It’s the end of the year which means it’s time for reviewers to put on their pretentious hat and shower love on their favorite indie developer and the occasional mainstream juggernaut that is too hard to ignore. Major reviewing websites are filled with the best and brightest that will surely obliterate all you know about gaming until, well, next year. It can be a bit much. If you’d rather not have you mind blown and could stand to play a game with no greater desire than to be fun, look no further than Dust: The Elysian Tail (DTEL). This delightful action-exploration game is an excellent pallet cleanser for the award frenzy that surrounds this time of year.
DTEL patterns itself off of the Metroidvania mold. The player assumes the role of Dust as he explores a variety of levels fulfilling quests, explored worlds, and unlocking secrets. Dust fights waves of enemies with an unambitious, but solidly constructed, combat system of attacks, parries, and magic. Limited leveling and equipment management rounds out the package nicely as it provides a welcome sense of progression without major depth. Enemies aren’t particularly intelligent relying on sheer numbers to overwhelm the player. Unfortunately, the weak AI carries over to the boss fights which lack the large numbers of enemies required for a challenge. About the only difference between a regular goon and a boss is the boss’ tolerance for a savage beating. Special enemies are introduced to break up the hack and slash monotony, but their lack of fine tuning make them more annoying than fun. Fortunately, these enemies comprise a comparatively small number of encounters and can be skipped. Even with some of the weaknesses, combat remains button mashing fun throughout the 10 hour game.
The story is similarly unambitious, but has such strong supporting elements that you won’t care. DTEL begins with the amnesic titular character Dust awakening in a field with the talking sword Ahrah and the childish Fidget. The introduction harkens back to the archetypes of old RPGs, but the characters are wonderfully voiced and fun to hear. Solid dialogue and emotional delivery make the interactions between Dust and his companions a joy to watch. Developer Dean Dodrill nicely balances drama, humor, and character development in a way that seems organic and engaging. Even when the story overreaches and demands too much from its characters, the voice acting and writing carry it through.

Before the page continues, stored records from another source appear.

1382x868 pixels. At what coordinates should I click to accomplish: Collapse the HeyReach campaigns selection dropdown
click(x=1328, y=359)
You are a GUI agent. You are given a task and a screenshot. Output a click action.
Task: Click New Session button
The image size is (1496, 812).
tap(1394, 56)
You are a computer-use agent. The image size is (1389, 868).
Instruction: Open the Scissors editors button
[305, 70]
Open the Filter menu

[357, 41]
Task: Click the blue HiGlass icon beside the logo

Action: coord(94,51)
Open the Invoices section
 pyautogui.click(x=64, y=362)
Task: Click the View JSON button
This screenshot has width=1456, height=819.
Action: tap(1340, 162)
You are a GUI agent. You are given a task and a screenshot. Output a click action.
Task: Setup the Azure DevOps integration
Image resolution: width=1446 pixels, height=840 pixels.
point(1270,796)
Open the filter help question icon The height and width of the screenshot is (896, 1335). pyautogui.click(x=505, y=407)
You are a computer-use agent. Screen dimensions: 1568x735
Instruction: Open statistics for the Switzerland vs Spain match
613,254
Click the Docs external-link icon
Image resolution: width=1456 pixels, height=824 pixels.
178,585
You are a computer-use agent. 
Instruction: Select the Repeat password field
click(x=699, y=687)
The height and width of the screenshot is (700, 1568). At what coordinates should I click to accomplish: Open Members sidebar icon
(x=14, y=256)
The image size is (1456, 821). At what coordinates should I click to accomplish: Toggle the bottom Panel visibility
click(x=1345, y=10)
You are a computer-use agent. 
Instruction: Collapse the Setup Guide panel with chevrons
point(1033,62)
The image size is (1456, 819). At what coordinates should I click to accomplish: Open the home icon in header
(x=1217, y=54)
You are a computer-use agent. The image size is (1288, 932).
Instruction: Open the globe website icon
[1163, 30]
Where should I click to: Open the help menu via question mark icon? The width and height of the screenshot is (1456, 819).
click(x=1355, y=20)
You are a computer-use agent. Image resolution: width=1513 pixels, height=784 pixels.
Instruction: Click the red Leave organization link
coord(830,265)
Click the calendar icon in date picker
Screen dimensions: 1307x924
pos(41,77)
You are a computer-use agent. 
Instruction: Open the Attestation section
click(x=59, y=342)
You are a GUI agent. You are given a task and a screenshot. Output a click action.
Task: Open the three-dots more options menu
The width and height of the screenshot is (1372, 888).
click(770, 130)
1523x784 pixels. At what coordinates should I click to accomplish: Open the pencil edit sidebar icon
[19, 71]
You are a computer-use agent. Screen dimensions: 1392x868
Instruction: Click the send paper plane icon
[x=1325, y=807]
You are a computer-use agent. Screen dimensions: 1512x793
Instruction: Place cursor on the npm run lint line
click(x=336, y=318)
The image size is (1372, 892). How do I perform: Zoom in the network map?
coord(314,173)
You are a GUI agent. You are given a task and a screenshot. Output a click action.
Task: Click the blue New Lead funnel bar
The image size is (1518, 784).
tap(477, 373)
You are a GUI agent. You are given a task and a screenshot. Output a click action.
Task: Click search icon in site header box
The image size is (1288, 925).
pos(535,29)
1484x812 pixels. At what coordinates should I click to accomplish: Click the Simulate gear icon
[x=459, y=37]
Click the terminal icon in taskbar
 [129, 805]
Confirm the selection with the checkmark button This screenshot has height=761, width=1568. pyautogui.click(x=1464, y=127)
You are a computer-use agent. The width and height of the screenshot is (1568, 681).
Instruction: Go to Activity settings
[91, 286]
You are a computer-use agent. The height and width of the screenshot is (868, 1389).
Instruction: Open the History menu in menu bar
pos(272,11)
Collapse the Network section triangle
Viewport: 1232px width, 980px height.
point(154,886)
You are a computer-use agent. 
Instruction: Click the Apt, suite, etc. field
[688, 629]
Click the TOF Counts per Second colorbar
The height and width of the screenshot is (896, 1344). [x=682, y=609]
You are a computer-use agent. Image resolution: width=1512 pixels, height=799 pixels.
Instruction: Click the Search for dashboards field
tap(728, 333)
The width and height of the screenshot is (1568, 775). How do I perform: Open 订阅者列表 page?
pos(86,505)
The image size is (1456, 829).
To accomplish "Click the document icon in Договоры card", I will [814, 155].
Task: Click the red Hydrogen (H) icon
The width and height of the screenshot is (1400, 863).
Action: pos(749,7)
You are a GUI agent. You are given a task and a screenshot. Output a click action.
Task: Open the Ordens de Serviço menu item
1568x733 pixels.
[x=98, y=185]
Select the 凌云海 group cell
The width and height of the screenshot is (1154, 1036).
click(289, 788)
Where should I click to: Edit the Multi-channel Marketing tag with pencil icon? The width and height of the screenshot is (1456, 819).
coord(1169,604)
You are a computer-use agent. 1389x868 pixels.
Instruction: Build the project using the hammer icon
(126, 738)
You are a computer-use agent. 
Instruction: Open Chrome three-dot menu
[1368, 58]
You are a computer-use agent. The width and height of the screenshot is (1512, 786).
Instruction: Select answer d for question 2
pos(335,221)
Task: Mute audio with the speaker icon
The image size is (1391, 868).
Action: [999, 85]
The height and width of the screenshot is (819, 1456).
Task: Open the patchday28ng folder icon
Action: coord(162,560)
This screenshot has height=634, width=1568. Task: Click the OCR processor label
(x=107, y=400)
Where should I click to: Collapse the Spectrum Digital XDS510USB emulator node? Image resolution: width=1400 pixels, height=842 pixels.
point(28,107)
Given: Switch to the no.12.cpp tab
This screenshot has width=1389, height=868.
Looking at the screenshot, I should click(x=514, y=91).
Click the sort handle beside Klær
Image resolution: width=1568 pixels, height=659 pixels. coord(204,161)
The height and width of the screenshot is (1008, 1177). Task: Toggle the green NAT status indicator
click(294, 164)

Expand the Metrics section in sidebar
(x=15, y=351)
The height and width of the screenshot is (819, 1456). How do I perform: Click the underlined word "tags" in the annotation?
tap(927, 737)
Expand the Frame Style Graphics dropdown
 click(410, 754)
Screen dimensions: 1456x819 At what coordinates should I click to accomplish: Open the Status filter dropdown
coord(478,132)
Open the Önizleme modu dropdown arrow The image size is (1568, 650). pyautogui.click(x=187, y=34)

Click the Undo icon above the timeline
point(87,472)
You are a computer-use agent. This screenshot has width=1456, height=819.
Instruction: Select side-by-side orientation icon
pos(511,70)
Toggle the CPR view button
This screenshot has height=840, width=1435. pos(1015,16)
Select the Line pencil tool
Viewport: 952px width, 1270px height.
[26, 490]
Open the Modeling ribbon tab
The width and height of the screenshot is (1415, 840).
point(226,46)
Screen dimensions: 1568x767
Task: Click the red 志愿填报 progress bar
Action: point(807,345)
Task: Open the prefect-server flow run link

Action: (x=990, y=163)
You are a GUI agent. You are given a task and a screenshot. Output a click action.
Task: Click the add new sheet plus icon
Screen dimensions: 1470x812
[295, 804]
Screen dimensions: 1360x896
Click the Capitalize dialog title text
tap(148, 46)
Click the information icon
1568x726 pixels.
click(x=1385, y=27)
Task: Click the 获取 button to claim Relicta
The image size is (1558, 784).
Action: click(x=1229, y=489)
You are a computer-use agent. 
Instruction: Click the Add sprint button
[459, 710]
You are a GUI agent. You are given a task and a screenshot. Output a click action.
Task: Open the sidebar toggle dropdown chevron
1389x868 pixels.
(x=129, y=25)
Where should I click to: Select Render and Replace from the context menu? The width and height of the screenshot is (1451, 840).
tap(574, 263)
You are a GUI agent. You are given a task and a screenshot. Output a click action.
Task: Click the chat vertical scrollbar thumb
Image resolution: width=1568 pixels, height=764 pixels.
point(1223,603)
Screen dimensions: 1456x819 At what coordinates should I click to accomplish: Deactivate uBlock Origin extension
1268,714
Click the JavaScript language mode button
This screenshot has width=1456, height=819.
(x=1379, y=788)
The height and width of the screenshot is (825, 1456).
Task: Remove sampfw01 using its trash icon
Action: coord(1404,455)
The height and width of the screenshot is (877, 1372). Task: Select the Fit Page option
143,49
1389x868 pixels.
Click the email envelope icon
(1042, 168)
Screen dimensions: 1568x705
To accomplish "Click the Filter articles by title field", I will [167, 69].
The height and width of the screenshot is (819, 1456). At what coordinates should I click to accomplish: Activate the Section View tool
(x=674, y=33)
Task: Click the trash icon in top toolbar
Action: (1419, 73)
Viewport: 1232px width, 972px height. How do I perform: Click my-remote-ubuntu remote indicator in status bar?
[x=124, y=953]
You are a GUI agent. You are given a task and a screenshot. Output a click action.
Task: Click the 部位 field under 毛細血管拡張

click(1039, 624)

Joining the quality character work is the water color visuals that help a fairly traditional fantasy world come alive. Every level feels vibrant with both broad, lush landscapes and tiny details such as rabbits playing at Dust’s feet. Character models move fluidly making combat surprisingly fun to watch until the screen is mobbed by enemies. The suitably cinematic music adds a feeling of epic adventure to most of the undertaking, though that diminishes as the same song is replayed for the tenth time. The lack of variety is disappointing, but understandable given the care evident in many of the other aspects of the game. Regardless of its shortcomings, DTEL is always entertaining to watch.
DTEL doesn’t change the genre and certainly won’t change the way you view the world, but it doesn’t need to. DTEL is just plain fun. Go play it.